Changing lives: still waters run deep at Mary Rose Museum
Embarking on a routine jump, Neil’s newly-purchased parachute failed to open and he crashed 400 feet to the ground, landing in the middle of a football pitch. He miraculously survived the impact of his fall but received life-changing injuries: a broken neck, pelvis, leg and back and severe damage to the back of his skull. Doctors anticipated him being in a wheelchair for the rest of his life.
Twenty-three years on and after much hard work and intensive physiotherapy, Neil is an invaluable volunteer at the National Lottery-supported Mary Rose Museum in Portsmouth. He can now walk short distances and has embraced opportunities through its outreach and volunteering programme.

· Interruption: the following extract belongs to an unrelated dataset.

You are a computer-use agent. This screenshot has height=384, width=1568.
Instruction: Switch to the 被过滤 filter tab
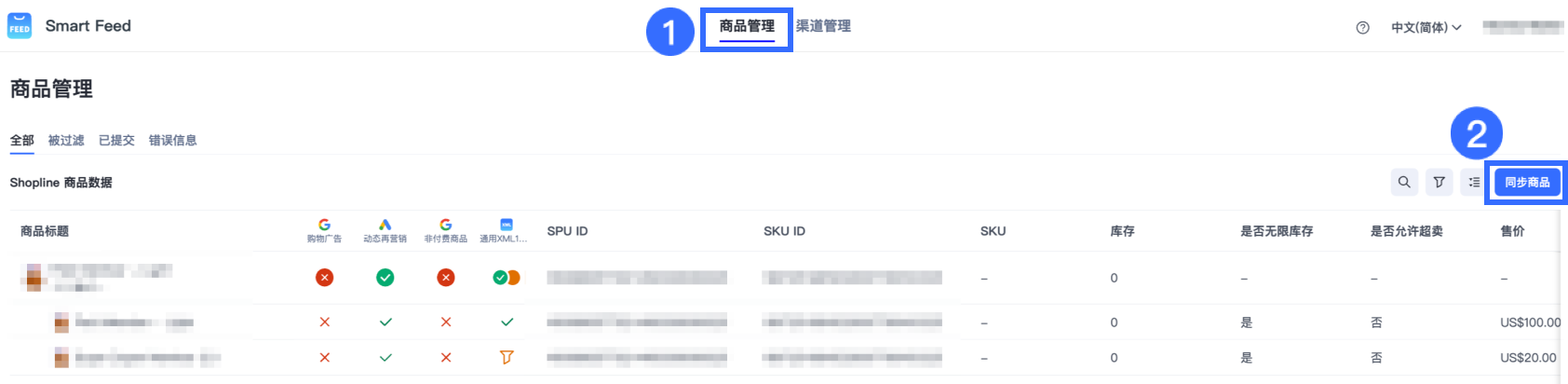[66, 141]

“I’d like to thank National Lottery players for helping me recover.”Neil Clements, Mary Rose Museum volunteer
Neil’s role at the Museum includes meeting visitors and showing them a range of objects that were perfectly preserved on the 500-year-old sunken Mary Rose. He credits his time there as helping him get back his life, albeit a very different one to his days as a Royal Navy Petty Officer: “My favourite role is working on the handling table where you can actually touch a piece of the Mary Rose. Working at the Museum has helped me improve my social and communication skills, I can speak a lot more clearly to the public who visit.”
Neil is a popular volunteer and member of the Mary Rose team. An inspiration to all who meet him, he says: “The Mary Rose was brought up from the deep and I’d like to thank National Lottery players for helping me recover and come up from the deep too.”